01/29/2018: Incorporated into Another Bill


01/09/2018Prefiled and ordered printed; offered 01/10/18 18103542D
01/09/2018Referred to Committee for Courts of Justice
01/17/2018Impact statement from VCSC (SB607)
01/22/2018Impact statement from DPB (SB607)
01/29/2018Incorporated by Courts of Justice (SB168-Stanley) (15-Y 0-N) (see vote tally)


Mary D. Devoy writes:

Teenagers who willingly or knowingly send or exchange sexual or nude photos or videos with other teens do not pose a threat to society. If no threat, force, intimidation, extortion, mass on-line posting or emailing or account hacking has occurred between teenagers then no criminal charges should be filed.

This years SB607 Patroned by Senator Scott Surovell is NOT the answer. It creates a new crime a Class 2 Misdemeanor, it uses the term minor so no one 18 or 19 years old is eligible, it sets a limit of 10 images and it won’t apply if there was a previous conviction then it could be charged as Child Pornography.

In Virginia there are misdemeanor offenses that mandate registration as a public Sex Offender on the VSP Registry.

By using the term ‘minor’ or ‘juvenile’ it excludes 18 and 19-year old’s who are in age appropriate relationships, they will be convicted of Child Pornography and labeled “Violent Sex Offenders” for life.

By creating a new misdemeanor offense even if registration as a Sex Offender is not mandated in Virginia, that does not mean it won’t be in another State. If the teen moves to one of the other 49 U.S. States and that States requires registration as a Sex Offender for a similar offense in their State then they will force the Virginia teen to register there. If this happened even if the teen returned to the Commonwealth because of the Interstate Compact they’d be required to remain a Registered Sex Offender for life here too.

The Virginia Legislature has a history of retroactively adding misdemeanor offenses to the list of conviction that require registration as a Sex Offender.
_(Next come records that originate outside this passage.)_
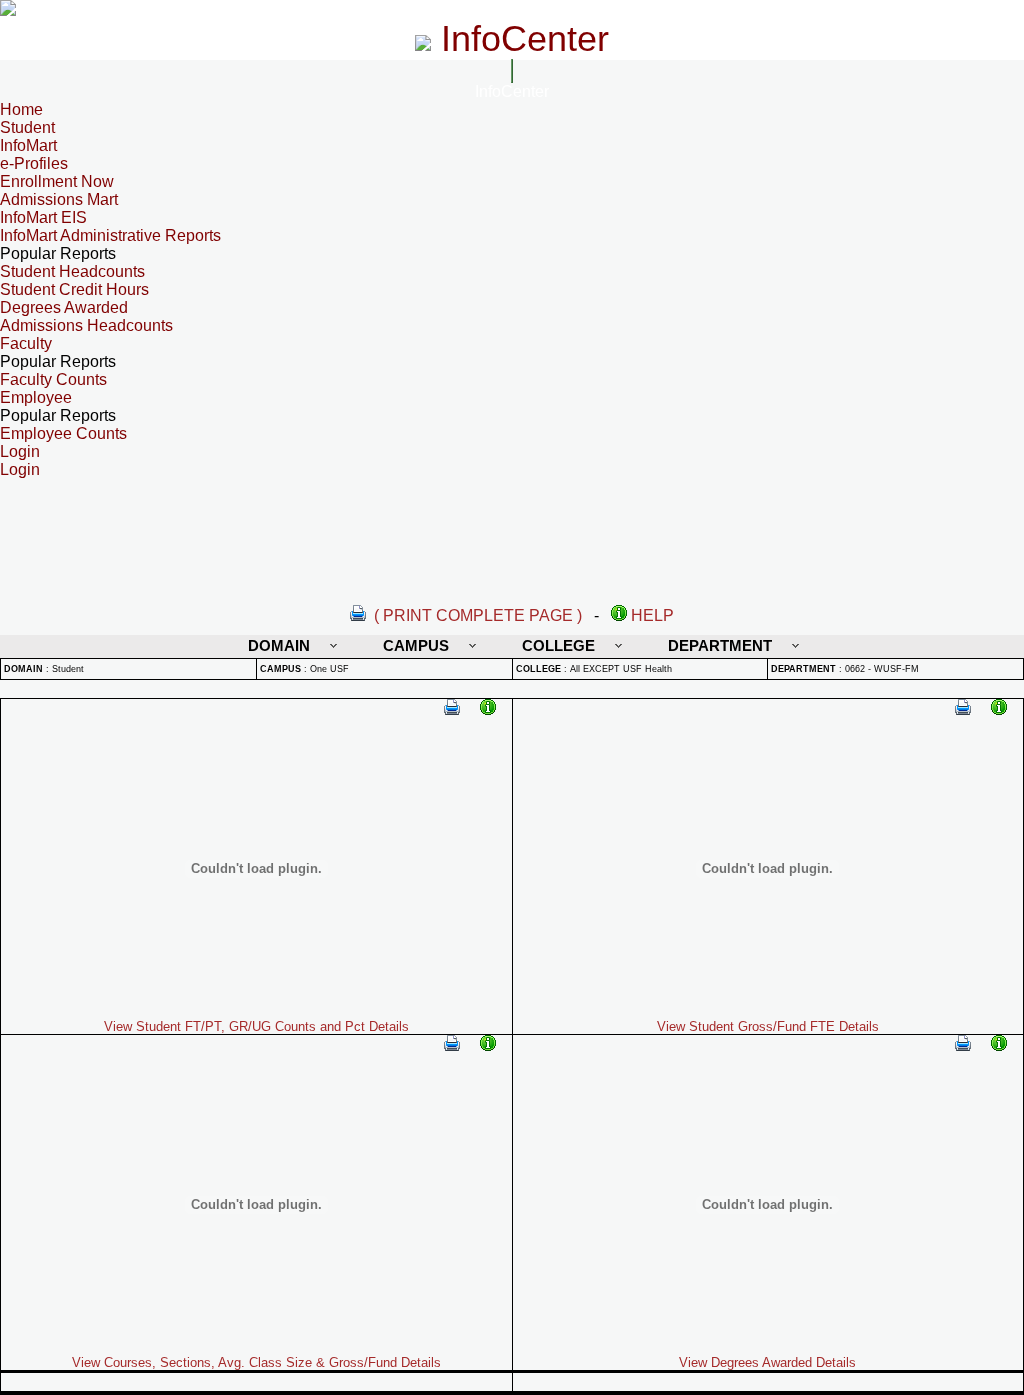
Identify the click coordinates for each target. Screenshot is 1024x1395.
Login (20, 469)
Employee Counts (63, 433)
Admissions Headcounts (86, 325)
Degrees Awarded (64, 307)
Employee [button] (36, 397)
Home (21, 109)
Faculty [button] (26, 343)
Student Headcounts (72, 271)
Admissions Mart (59, 199)
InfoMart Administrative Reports (110, 235)
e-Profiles (34, 163)
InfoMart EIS (43, 217)
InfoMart (28, 145)
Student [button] (27, 127)
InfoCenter (512, 91)
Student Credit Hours (74, 289)
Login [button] (20, 451)
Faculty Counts (53, 379)
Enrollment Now (57, 181)
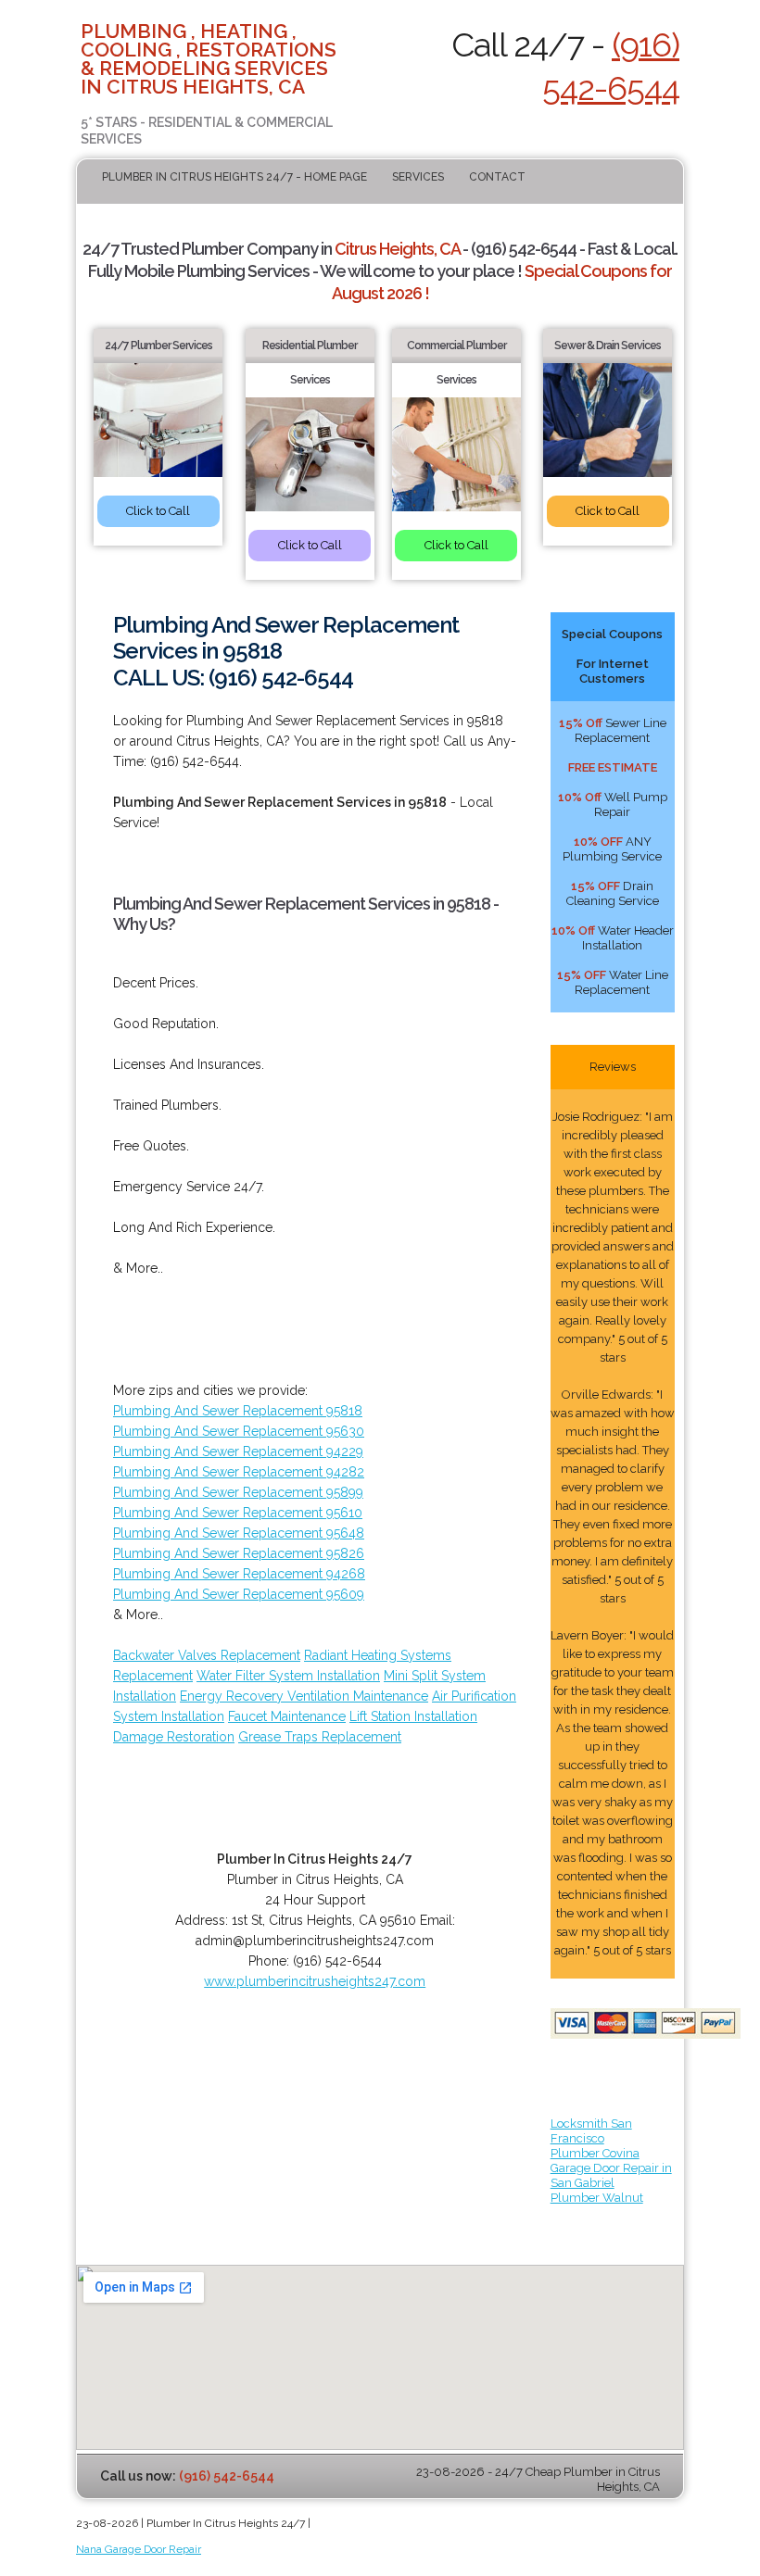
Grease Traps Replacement (319, 1736)
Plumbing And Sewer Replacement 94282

The Legislature also has a history of taking sexual misdemeanors and increasing them to felonies which the Virginia State Police have retroactively applied to those on the VSP Registry.

2018’s SB607 is NOT the answer to decriminalizing Teen Sexting.

My Legislative Proposal (Goal #10: http://goo.gl/k0O5Vu)is still the best way to stop the prosecution of teenagers who consensually sext.

Adding a 4- year Age-Gap allowance w/ a minimum age (a floor) of 12 or 13 years old to Virginia’s Child Pornography Statutes § 18.2-374 of Production, Distribution/Dissemination, Solicitation and Possession. This way age appropriate relationships don’t get swept up as a criminal act. If preferred a maximum age of 19 or 20 years old could be included for those who believe a 17 and 21-year-old shouldn’t be in a relationship.

For those who think a floor of 12 years old is too low, go here http://goo.gl/MYB5Se to see how many kids are arrested every year in VA, the reality is this age group is sexting each other.

SB607 is a bad proposal.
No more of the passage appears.